Noakes v. City of Los Angeles

175 P. 409 | Cal. | 1918

Defendants appeal from two certain judgments against them for damages and from the orders denying their motions for new trials.

The plaintiffs, who are brothers, were both injured August 14, 1913, while at work in a trench excavated for the purpose of laying water-pipes in Sixteenth Street, in the city of Los Angeles. They were workmen employed by the defendant, Board of Public Service Commissioners of the City of Los Angeles. The other defendants were the City of Los Angeles, E.R. Flores, foreman in charge of the work, and the individuals composing the Board of Public Service Commissioners. Plaintiffs were nonsuited as to their asserted causes of action against the members of the board. The two complaints were essentially the same, the only differences arising from the fact as pleaded that one brother was more seriously injured than the other. There was a general demurrer to each complaint which was overruled in each case. Appellants contend that the court erred in failing to sustain the demurrers; *40 in refusing to grant a motion for nonsuit in each case; and because of error in one of the instructions to the jury.

The complaint in each instance alleged that the city was engaged in the business of selling and supplying water to its inhabitants; that the Board of Public Service Commissioners was the administrative branch of the government in charge of the water system; that on August 14, 1913, said board was excavating a trench on Sixteenth Street and installing therein a main for use in its business of distributing water; that the plaintiff was working in said trench as a laborer and as a servant of the city and its said board, under the immediate direction and control of defendant, Flores; that while plaintiff was so employed the sides of the trench suddenly fell upon him, crushing and injuring him in a manner and to an extent specified; and "that said injuries and damage and said falling of the walls of said trench were and are due to the negligence of defendants in failing to take proper or any precautions to prevent said walls from caving in and in leaving them in an unsafe, insecure and dangerous condition."

It is contended that the demurrer in each case should have been sustained because of lack of averment in the complaint that the injury was the natural and proximate result of the negligence of defendants; because said pleading does not, if taken as true, show that defendants failed to exercise reasonable care to provide a safe place to work; because it fails to set forth any facts showing that defendants knew or should have known with exercise of reasonable care that the place was unsafe; and because the "safe place" rule has not application in cases like these (citing in support of the last point, Thompson v. California Construction Co., 148 Cal. 35, [82 P. 367]).

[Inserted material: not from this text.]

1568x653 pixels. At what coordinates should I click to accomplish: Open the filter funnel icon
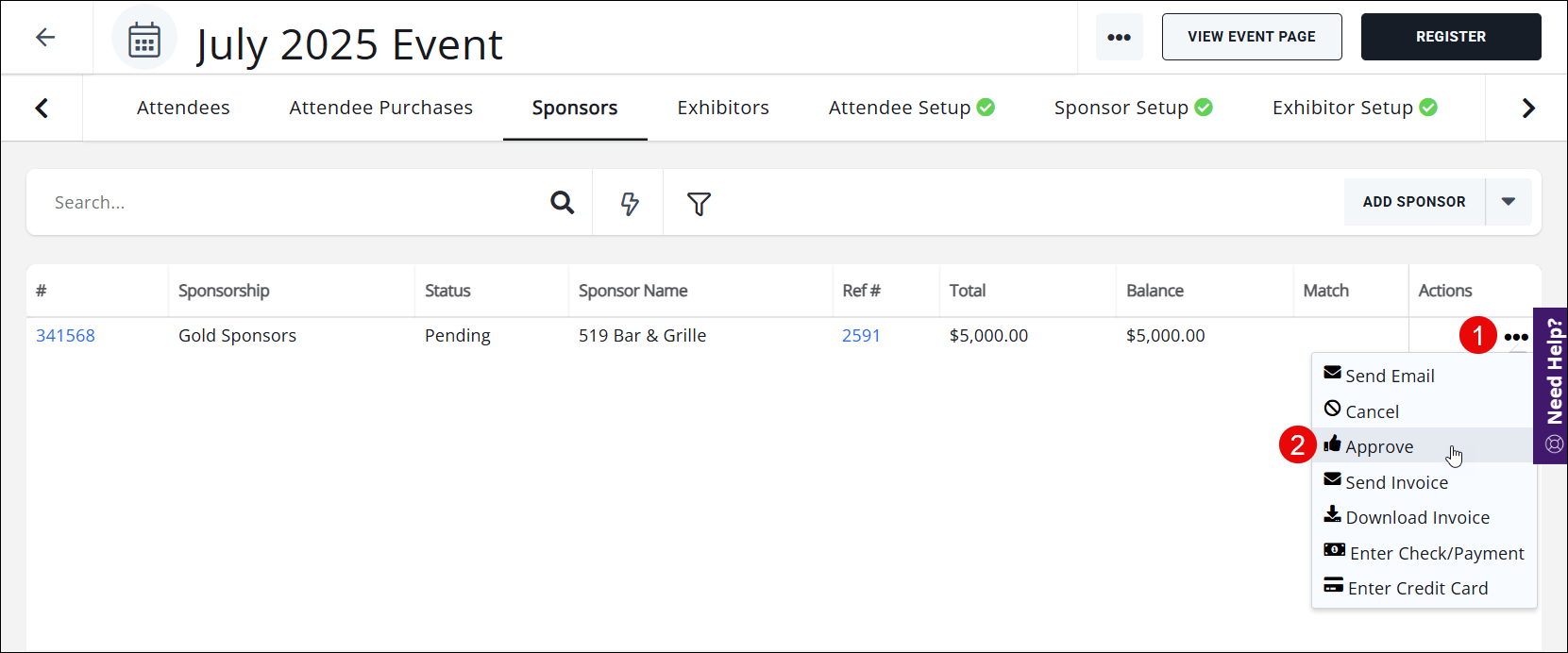pos(698,202)
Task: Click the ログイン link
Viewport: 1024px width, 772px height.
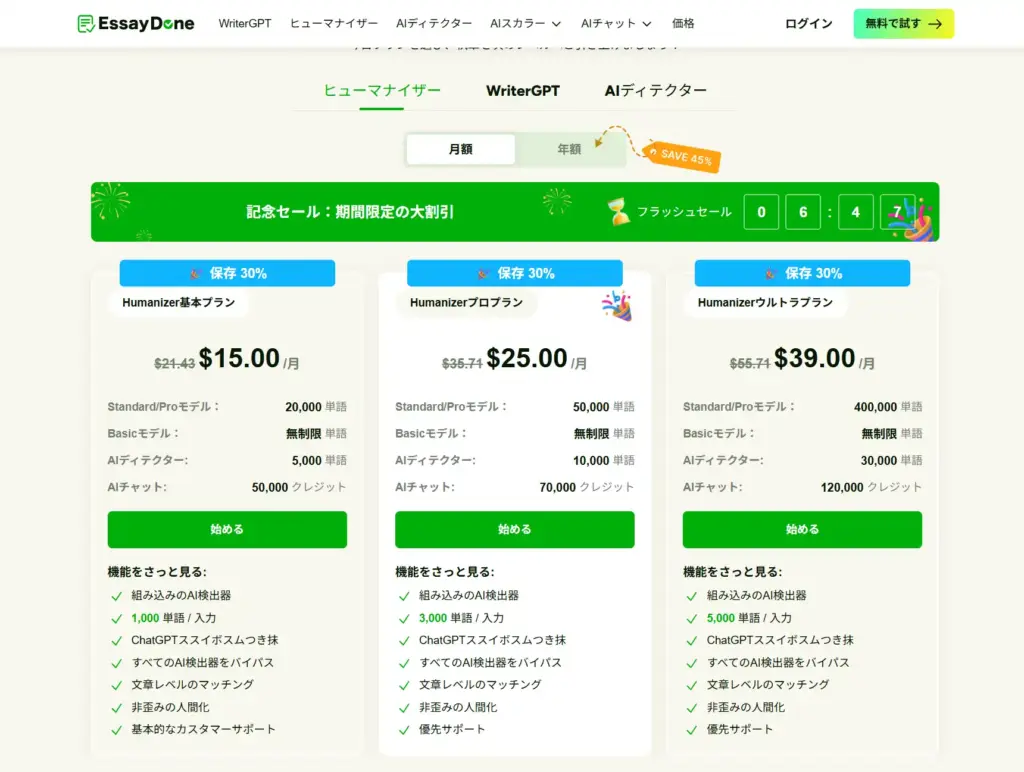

But we need not follow counsel for appellants in their discussion of the alleged infirmities of the complaints, because by their answers, their proposed instructions, and the testimony offered they put squarely in issue the matters which, according to their present contention, were not set up by the complaints. They alleged in the answer that they instructed the plaintiffs and other workmen to leave a bench of earth unexcavated along the line of said trench at every ten feet, so that no greater distance than ten feet of said trench should be in process of excavation at any one point; that this order *41 was given to insure the safety of the workmen; and that it would have been effective for that purpose if the plaintiffs, in willful violation of instructions, had not dug out one of the "benches." This was in effect the pleading of compliance with the rule requiring employers to furnish a reasonably safe place in which to work. The testimony and offered instructions followed the same lines. Therefore, any deficiency in the complaint was cured by the conduct of defendants. (Boyle v. Coast Improvement Co., 27 Cal.App. 714, [151 P. 25]; Slaughter v. Goldberg, Bowen Co., 26 Cal.App. 318, [147 P. 90].)

The facts as related by the foreman himself emphasize the justice of discarding the rule applicable in cases where the laborer is engaged in preparing the very place in which he is to work, and is therefore under the same obligations as his master to look for and guard against dangers. Flores, the foreman, said that the trench was dug down to grade at the point where the accident occurred; that it was practically completed; and that the men were just leveling up the bottom of the trench. Plaintiffs had been employed there less than half an hour when they were injured. The cases were evidently tried upon the theory, so far as defendants were concerned, that they had provided a safe place which plaintiffs made unsafe by disobeying orders. Of course, it was for the jury to determine whether or not such defense was supported by the evidence, there being a substantial conflict. There was, therefore, no error in denying the motion for nonsuit.

The instruction criticised by appellants is denounced merely because it was predicated upon the rule requiring an employer to provide a safe place for his workmen. As the actual construction of the trench was completed before plaintiffs entered it, the applicability of the instruction is obvious. (Ryan v. Oakland Gas etc. Co., 21 Cal.App. 14-21, [130 P. 693].)

The judgments and orders are affirmed.

Lorigan, J., and Wilbur, J., concurred.